Exercise requirements
Find "Open the Quarantine tab" in the data, then restate the line it sits in and every later line word for word, ending with the last line.

Input data
———
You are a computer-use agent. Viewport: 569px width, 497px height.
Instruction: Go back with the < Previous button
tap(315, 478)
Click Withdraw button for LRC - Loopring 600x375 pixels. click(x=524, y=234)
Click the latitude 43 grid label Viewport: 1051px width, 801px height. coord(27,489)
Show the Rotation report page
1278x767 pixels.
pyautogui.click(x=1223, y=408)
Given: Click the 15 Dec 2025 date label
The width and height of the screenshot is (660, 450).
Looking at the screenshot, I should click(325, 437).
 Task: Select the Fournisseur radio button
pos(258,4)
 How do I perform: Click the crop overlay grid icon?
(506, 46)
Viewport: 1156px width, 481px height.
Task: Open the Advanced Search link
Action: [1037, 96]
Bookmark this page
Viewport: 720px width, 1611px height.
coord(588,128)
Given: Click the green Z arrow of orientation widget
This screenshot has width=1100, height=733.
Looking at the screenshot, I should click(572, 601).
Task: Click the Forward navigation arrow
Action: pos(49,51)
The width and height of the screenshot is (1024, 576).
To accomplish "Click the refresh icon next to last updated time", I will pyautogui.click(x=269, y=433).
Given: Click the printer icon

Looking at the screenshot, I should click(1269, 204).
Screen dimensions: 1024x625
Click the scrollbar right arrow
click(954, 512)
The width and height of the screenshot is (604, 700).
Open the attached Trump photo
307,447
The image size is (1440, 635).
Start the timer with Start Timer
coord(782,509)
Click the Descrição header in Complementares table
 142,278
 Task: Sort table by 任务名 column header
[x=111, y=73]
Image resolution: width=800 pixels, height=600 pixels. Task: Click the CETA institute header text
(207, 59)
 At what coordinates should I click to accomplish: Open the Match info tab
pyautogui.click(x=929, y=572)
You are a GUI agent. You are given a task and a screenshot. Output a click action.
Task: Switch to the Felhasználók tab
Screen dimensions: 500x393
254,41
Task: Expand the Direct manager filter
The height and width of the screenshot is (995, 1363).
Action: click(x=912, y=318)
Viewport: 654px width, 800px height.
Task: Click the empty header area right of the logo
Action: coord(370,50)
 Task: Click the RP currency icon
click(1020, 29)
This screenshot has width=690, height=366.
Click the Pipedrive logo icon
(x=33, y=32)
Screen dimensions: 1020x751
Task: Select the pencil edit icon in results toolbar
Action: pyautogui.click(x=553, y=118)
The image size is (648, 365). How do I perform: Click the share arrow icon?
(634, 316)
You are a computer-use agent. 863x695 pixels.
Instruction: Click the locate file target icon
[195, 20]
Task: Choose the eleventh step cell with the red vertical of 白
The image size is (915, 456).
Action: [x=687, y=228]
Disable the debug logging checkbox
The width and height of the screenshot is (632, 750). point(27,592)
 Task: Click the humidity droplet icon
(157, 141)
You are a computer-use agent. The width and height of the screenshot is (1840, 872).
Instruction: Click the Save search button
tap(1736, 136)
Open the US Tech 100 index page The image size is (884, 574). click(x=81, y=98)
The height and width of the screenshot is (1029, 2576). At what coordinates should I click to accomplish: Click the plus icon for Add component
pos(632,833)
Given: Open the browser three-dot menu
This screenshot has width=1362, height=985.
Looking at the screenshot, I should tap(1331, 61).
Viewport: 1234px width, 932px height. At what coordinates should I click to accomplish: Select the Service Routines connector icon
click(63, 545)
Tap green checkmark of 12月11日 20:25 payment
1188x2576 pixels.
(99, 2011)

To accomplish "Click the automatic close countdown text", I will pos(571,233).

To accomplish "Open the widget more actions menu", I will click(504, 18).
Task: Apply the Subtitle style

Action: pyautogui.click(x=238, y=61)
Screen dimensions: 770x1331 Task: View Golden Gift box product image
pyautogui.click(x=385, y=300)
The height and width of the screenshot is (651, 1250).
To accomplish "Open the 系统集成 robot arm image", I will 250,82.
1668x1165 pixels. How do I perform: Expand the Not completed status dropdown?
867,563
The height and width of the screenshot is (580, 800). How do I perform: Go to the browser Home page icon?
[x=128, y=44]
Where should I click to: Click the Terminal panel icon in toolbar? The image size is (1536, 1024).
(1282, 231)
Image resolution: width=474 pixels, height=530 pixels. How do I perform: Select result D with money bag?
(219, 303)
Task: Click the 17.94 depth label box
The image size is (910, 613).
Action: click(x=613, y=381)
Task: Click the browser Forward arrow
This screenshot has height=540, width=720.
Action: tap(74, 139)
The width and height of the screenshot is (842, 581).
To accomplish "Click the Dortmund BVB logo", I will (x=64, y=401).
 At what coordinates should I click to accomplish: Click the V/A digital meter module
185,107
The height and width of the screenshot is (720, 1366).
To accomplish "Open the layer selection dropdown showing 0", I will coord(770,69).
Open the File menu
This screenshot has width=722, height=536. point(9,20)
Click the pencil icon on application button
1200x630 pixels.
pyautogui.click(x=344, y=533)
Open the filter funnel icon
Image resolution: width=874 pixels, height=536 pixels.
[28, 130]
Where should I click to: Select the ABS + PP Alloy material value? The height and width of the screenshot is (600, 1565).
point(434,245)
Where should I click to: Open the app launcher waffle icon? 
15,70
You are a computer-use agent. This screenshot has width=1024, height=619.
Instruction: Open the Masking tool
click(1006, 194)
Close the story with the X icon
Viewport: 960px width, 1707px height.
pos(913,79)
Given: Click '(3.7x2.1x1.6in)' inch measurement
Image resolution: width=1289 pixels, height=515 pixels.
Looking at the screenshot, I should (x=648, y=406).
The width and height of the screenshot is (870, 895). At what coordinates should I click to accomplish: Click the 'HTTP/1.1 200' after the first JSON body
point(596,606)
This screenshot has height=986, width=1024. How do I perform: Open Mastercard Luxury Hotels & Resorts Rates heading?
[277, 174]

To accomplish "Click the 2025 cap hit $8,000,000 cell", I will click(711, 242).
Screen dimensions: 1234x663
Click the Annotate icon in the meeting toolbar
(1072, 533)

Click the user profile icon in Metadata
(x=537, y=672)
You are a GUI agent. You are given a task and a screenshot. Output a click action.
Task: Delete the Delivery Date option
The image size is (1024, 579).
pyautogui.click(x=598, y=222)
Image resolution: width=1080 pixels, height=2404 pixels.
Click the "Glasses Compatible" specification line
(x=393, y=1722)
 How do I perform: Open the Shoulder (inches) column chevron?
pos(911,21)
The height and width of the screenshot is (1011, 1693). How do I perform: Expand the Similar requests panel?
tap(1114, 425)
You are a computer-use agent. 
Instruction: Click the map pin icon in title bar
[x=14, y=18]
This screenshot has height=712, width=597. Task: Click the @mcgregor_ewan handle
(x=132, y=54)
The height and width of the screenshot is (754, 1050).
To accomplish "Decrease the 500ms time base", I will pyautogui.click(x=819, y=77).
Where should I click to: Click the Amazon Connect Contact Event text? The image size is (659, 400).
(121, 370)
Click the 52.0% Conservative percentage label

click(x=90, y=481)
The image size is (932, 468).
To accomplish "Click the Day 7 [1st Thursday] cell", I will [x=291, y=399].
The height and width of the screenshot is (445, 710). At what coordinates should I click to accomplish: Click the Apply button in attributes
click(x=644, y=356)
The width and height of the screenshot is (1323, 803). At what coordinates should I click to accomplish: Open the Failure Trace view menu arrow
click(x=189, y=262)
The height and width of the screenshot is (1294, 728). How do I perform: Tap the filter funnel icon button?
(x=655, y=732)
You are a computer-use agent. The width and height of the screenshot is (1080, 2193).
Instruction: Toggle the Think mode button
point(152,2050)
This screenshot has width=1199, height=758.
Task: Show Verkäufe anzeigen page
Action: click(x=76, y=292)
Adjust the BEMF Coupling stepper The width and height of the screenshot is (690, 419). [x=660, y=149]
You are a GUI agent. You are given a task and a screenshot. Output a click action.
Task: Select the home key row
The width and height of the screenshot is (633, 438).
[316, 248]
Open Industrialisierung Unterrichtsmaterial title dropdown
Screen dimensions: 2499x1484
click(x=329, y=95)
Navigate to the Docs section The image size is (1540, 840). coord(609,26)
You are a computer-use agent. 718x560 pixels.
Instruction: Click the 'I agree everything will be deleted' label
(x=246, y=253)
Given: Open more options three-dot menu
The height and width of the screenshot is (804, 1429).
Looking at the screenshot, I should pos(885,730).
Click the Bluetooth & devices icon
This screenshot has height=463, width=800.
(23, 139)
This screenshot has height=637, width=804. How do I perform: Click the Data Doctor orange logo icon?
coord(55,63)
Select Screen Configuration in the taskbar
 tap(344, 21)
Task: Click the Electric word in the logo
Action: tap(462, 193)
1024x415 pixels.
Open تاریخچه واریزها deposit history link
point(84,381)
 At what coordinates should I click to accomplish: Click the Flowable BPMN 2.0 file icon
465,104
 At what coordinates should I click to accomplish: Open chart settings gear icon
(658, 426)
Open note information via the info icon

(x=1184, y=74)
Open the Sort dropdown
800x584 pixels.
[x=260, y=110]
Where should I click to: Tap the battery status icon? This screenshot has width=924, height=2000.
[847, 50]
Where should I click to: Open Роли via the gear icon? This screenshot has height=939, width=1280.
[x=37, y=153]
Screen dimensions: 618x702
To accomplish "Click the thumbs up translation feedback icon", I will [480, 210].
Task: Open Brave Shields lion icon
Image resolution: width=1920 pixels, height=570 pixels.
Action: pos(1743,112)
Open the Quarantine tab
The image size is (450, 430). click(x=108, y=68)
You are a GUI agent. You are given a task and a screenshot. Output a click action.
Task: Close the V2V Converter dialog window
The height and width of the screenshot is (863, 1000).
———
Written answer
Open the Quarantine tab
The image size is (450, 430). click(x=108, y=68)
You are a GUI agent. You are given a task and a screenshot. Output a click action.
Task: Close the V2V Converter dialog window
The height and width of the screenshot is (863, 1000).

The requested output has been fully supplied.